(Stored entries)
____________________

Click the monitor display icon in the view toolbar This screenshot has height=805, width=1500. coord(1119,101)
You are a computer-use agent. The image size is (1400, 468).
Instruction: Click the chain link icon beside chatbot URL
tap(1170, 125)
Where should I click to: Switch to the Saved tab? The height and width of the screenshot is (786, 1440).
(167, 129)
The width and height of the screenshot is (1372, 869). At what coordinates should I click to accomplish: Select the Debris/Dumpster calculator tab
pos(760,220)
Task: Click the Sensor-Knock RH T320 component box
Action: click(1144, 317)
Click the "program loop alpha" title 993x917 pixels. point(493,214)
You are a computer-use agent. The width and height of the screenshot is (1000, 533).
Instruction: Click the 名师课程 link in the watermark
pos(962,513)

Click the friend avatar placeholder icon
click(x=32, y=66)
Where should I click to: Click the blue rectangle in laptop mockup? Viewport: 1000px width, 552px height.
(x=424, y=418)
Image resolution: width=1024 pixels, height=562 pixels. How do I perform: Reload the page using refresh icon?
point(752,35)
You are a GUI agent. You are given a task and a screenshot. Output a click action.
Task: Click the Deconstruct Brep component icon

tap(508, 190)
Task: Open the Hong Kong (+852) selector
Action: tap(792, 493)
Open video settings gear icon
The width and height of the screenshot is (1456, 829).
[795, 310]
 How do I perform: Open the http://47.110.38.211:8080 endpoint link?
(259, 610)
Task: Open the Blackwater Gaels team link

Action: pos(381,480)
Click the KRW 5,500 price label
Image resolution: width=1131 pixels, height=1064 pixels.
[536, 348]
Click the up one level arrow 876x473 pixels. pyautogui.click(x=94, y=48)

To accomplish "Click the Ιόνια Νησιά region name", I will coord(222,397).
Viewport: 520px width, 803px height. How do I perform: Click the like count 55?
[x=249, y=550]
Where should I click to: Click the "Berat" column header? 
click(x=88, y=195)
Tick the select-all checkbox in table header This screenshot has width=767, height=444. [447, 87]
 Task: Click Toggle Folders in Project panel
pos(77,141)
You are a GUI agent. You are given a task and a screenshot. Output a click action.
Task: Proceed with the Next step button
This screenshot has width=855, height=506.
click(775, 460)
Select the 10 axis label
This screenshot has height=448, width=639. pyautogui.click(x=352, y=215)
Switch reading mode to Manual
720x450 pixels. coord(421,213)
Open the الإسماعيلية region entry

____________________

▶ THE PROBLEM: Print the lines of the items verbatim, starting at the line that contains "Select the 10 axis label" and stopping after the last line of the items.

▶ THE COMPLETED TASK:
Select the 10 axis label
This screenshot has height=448, width=639. pyautogui.click(x=352, y=215)
Switch reading mode to Manual
720x450 pixels. coord(421,213)
Open the الإسماعيلية region entry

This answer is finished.